### Aim of the task
Using the data below, restate exactly every line from the one with "Where should I click to: Open" up to and including the one with "Viewport: 781px width, 701px height.". No picture belongs in it.

Stored data entries
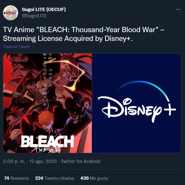Image resolution: width=185 pixels, height=185 pixels.
Task: Click the white BLEACH title logo on poster
Action: [x=47, y=142]
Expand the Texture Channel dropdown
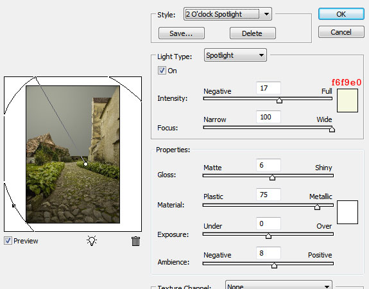The width and height of the screenshot is (369, 289). [x=279, y=285]
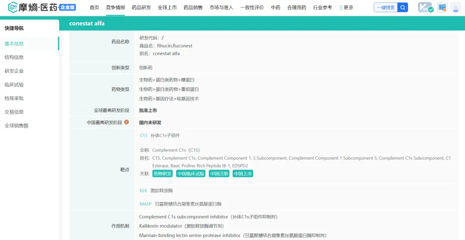Select 全球销售额 in the sidebar
Image resolution: width=465 pixels, height=240 pixels.
[x=16, y=126]
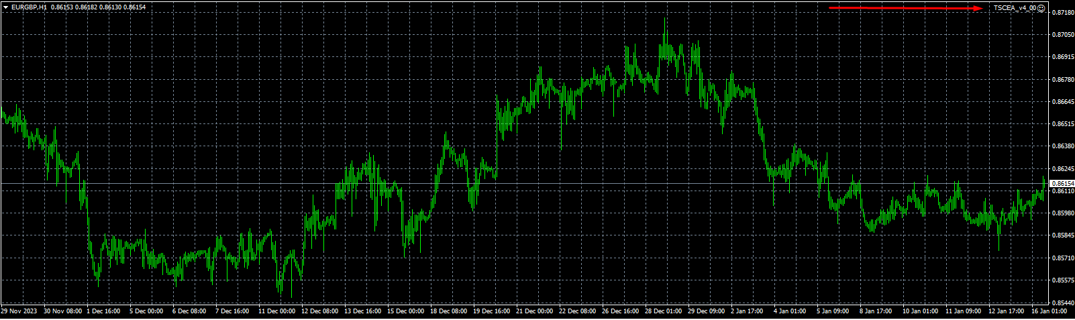This screenshot has height=320, width=1075.
Task: Click the TSCEA_v4_00 expert advisor name
Action: [x=1015, y=8]
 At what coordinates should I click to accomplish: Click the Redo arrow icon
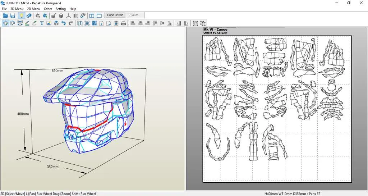coord(71,23)
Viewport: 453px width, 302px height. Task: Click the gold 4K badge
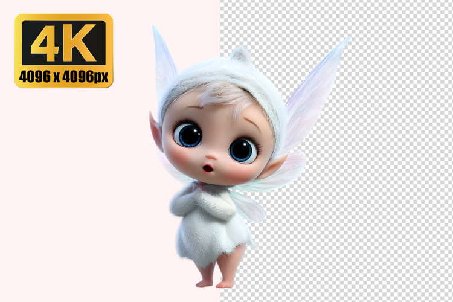pos(64,51)
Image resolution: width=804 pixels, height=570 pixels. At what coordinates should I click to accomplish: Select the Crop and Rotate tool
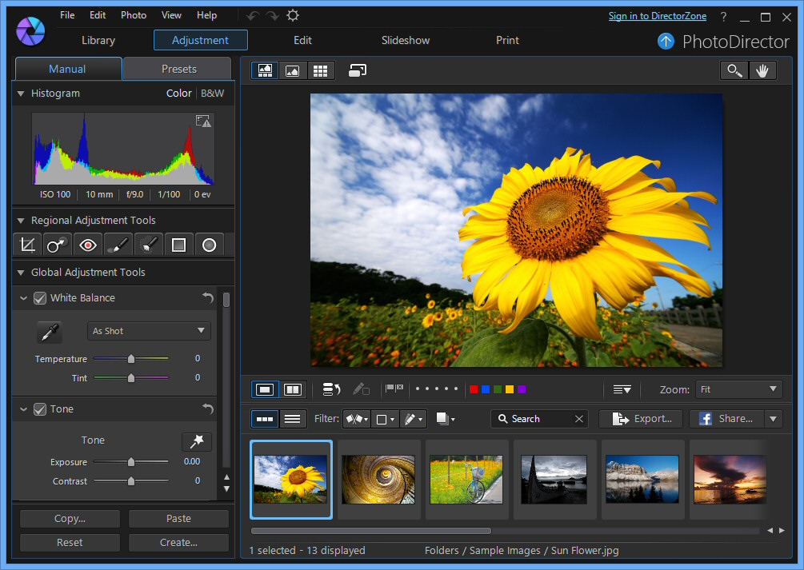point(27,244)
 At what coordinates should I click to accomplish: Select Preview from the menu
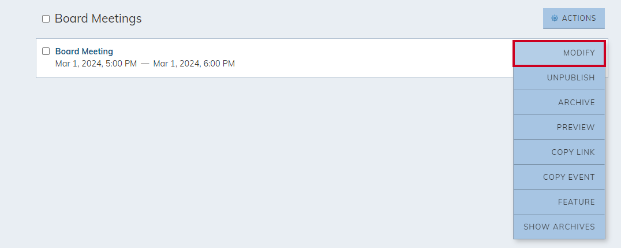coord(559,127)
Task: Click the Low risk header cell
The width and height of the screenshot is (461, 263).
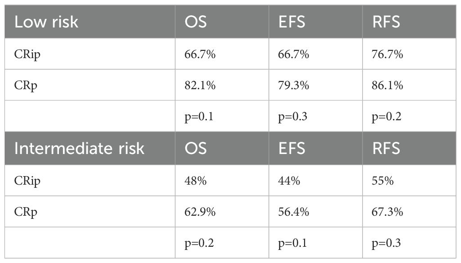Action: pos(46,22)
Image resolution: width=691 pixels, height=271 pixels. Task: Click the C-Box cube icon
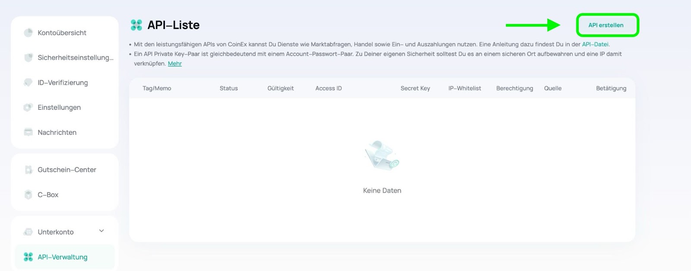(x=28, y=195)
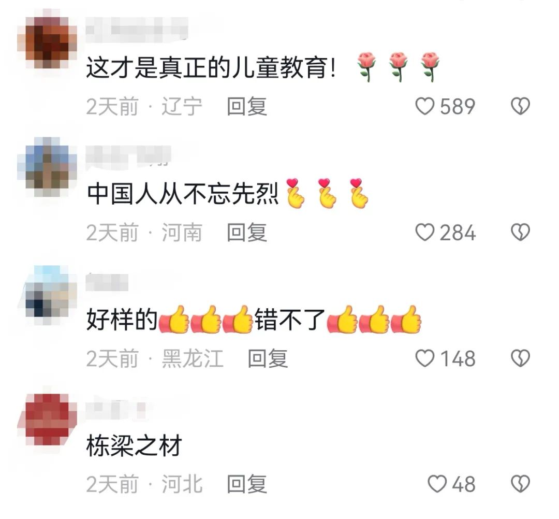
Task: Dislike the comment from 河南
Action: 521,232

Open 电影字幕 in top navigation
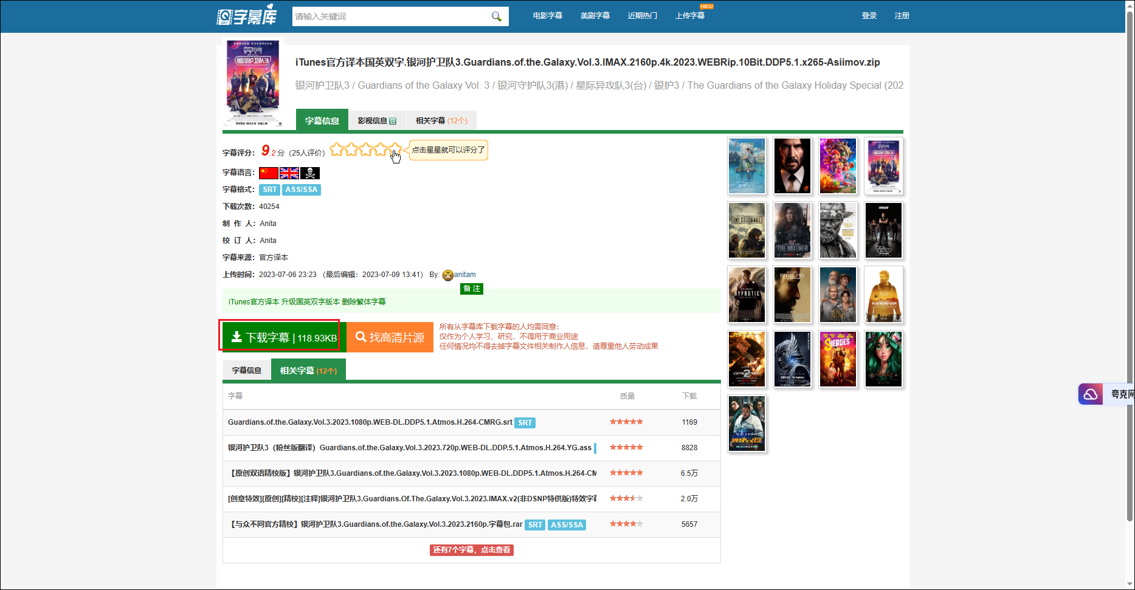pyautogui.click(x=547, y=16)
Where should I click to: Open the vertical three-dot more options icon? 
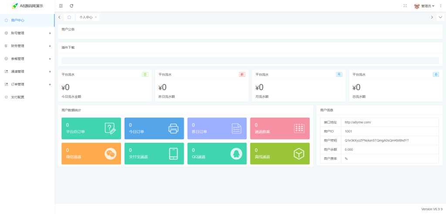(x=441, y=6)
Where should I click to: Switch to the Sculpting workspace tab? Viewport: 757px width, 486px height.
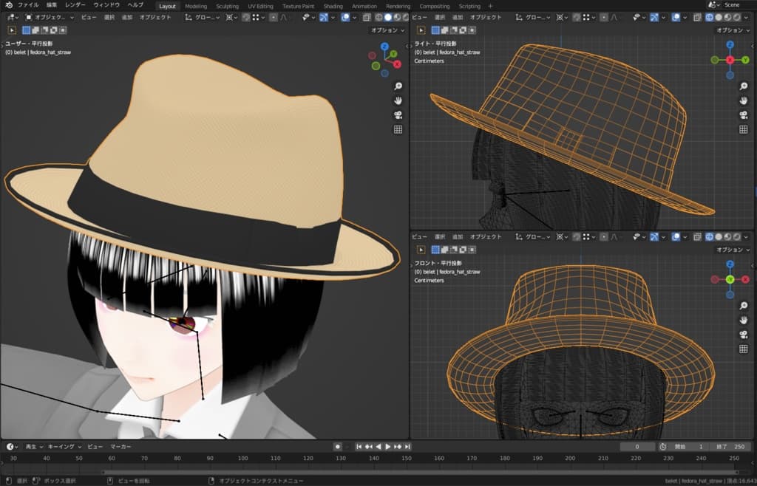click(x=227, y=6)
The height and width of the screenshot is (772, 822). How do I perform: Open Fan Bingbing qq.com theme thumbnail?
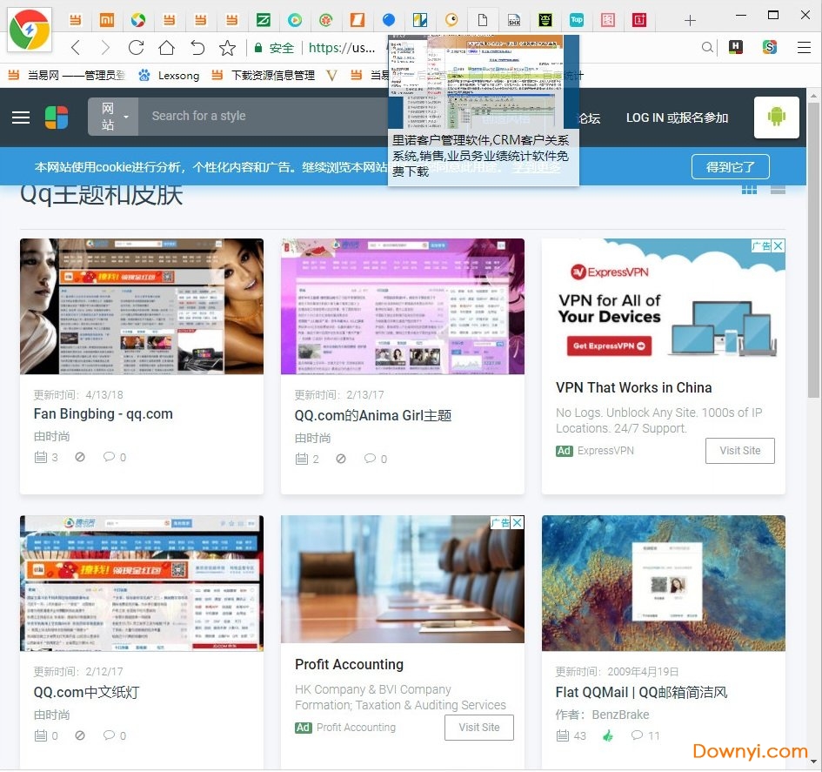click(x=142, y=306)
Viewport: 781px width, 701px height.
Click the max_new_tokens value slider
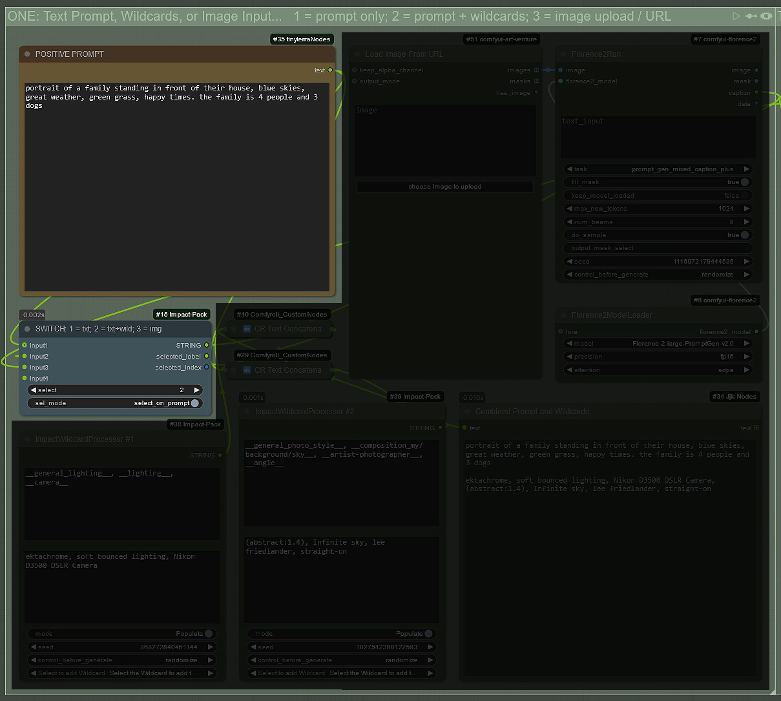[658, 209]

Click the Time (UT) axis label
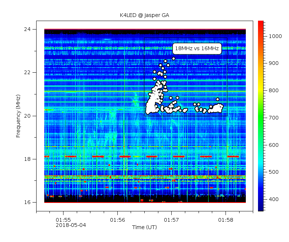pyautogui.click(x=144, y=227)
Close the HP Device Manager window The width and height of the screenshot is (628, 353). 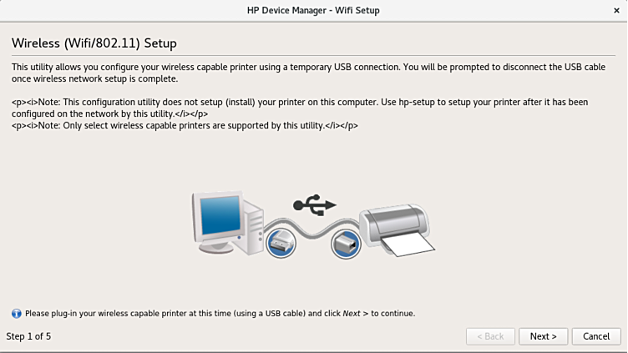615,10
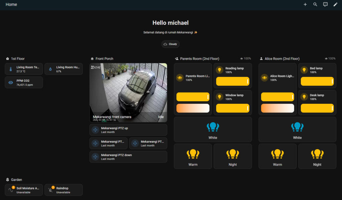This screenshot has width=342, height=200.
Task: Toggle the Window lamp bulb icon
Action: pos(219,97)
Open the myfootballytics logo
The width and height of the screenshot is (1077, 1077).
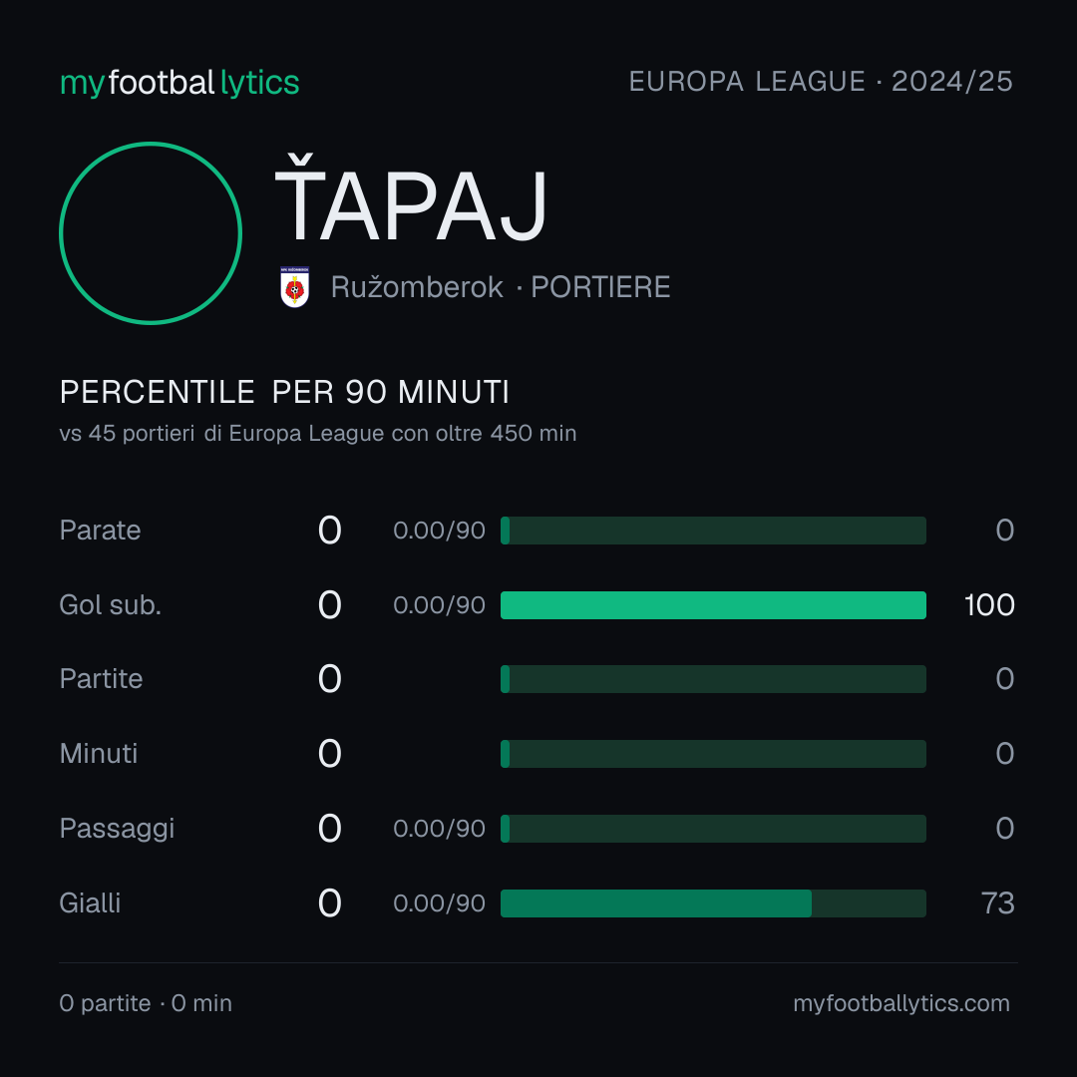click(x=180, y=83)
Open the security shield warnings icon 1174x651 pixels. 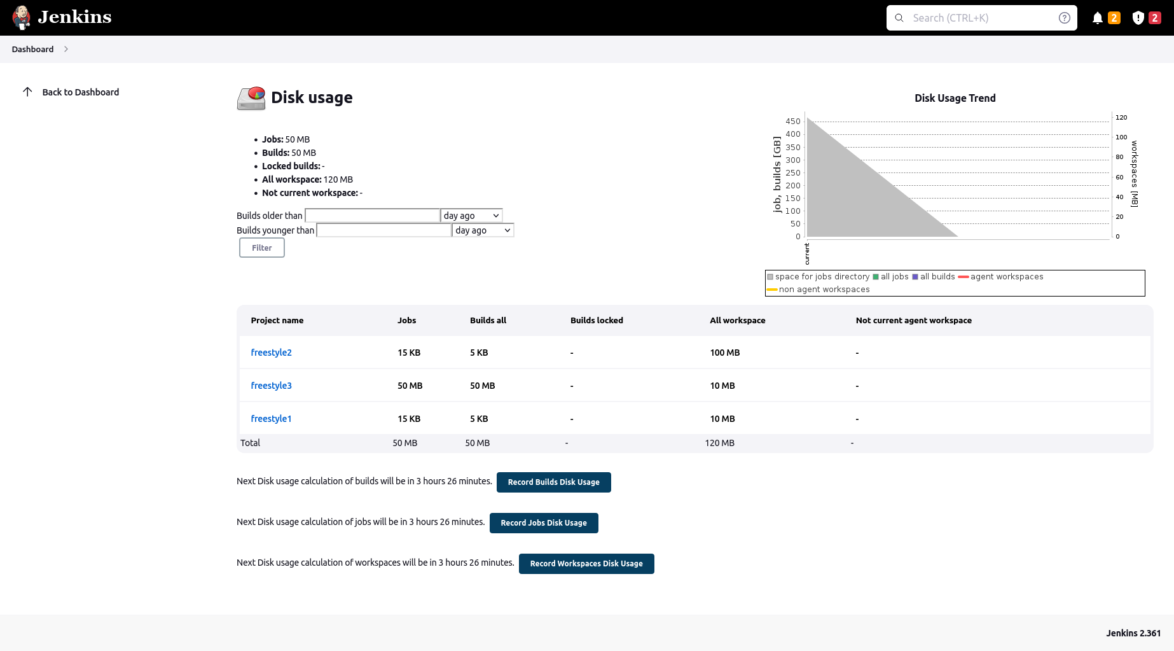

### Written answer
Where should I click to: Open the vertical three-dot more options icon? 
(x=441, y=6)
Where should I click to: Switch to the Sculpting workspace tab? Viewport: 757px width, 486px height.
click(x=227, y=6)
The height and width of the screenshot is (772, 822). How do I perform: Open Fan Bingbing qq.com theme thumbnail?
click(x=142, y=306)
Viewport: 781px width, 701px height.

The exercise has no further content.